O papel do estudo na sociedade do conhecimento foi reforçado pelo presidente do IPEA, frisando que “será colocado em xeque todo o sistema de educação, informação e ensino, pois hoje quem estuda são as crianças e adolescentes, já que a educação em nossa sociedade está organizada para o trabalho, não para a vida”. “Conhecimento é sistematização, é analise de informações, por isso a educação deve ser um elemento intrínseco da organização sindical, da organização da sociedade, da reorganização da sociabilidade”, acrescentou.
Citando a formulação de Hannah Arendt, Pochmann defendeu que é chegada a hora da humanidade caminhar para se libertar do trabalho heterônimo, aquele necessário para a sobrevivência, pois já existem as condições para a sua superação. Naturalmente, ressaltou o professor, “o problema não é econômico, mas político.
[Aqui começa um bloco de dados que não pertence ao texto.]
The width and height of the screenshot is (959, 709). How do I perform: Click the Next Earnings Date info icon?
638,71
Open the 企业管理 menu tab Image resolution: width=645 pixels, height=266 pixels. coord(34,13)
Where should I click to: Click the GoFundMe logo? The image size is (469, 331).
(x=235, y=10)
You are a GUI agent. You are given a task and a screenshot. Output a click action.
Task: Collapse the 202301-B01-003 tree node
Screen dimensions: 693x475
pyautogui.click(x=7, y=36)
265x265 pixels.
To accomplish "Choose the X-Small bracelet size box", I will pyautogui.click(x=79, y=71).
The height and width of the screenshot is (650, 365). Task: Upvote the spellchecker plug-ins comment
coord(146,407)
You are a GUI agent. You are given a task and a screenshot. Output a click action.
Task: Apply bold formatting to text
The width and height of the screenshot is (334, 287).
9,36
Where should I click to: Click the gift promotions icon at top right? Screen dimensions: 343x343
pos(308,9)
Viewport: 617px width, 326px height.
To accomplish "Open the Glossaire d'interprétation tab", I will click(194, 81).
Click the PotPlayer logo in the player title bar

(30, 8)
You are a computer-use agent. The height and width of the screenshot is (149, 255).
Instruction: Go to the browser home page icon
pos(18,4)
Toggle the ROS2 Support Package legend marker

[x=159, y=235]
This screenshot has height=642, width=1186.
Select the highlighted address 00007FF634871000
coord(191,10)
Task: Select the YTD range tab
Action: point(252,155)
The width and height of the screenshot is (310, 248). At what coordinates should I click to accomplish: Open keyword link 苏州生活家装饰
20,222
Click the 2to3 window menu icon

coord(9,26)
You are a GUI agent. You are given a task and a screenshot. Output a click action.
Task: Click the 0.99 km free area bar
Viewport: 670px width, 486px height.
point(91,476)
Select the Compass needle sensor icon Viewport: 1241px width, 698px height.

O Brasil é o maior exportador de alimentos, mas há gente em nosso país que morre de fome”. Na sociedade agrária, 70% da vida eram gastos no trabalho pela sobrevivência, “quem organizava a vida era o sol”; na sociedade urbano-industrial, com as pessoas vivendo 60 anos em média, eram gastos 45% e na sociedade pós-industrial, o trabalho heterônimo será de apenas 20%. “Haverá uma ampliação do trabalho autonomamente dirigido pelo homem, não mais pela sobrevivência, socialmente útil, de cooperação e não de competição”. Nesta nova sociedade, avalia, “o Sindicato poderá ser peça chave, sendo não somente representante do trabalho heterônimo, mas ampliando sua ação para os que hoje ainda encontram-se fora da sua representação como a criança, a mulher que trabalha em casa, o idoso, o deficiente físico e mental”. Antes, lembrou, a diferença do homem para a mulher e sua inserção na divisão do trabalho encontrava-se na força física, “e hoje para que ela é necessária? Para levantar o lápis, para apertar um teclado?”.
Citando o revolucionário russo Vladimir Lenin, o presidente do IPEA lembrou das críticas contundentes ao corporativismo do Sindicato de Ofício que no final do século 19 acabaram agindo como uma aristocracia operária, colocando-se acima da classe, das suas lutas, interesses e compromissos. “Não podemos ficar olhando o mundo através do retrovisor, os trabalhadores são peças fundamentais na construção do amanhã, que se faz hoje”, concluiu Pochmann, sob aplausos.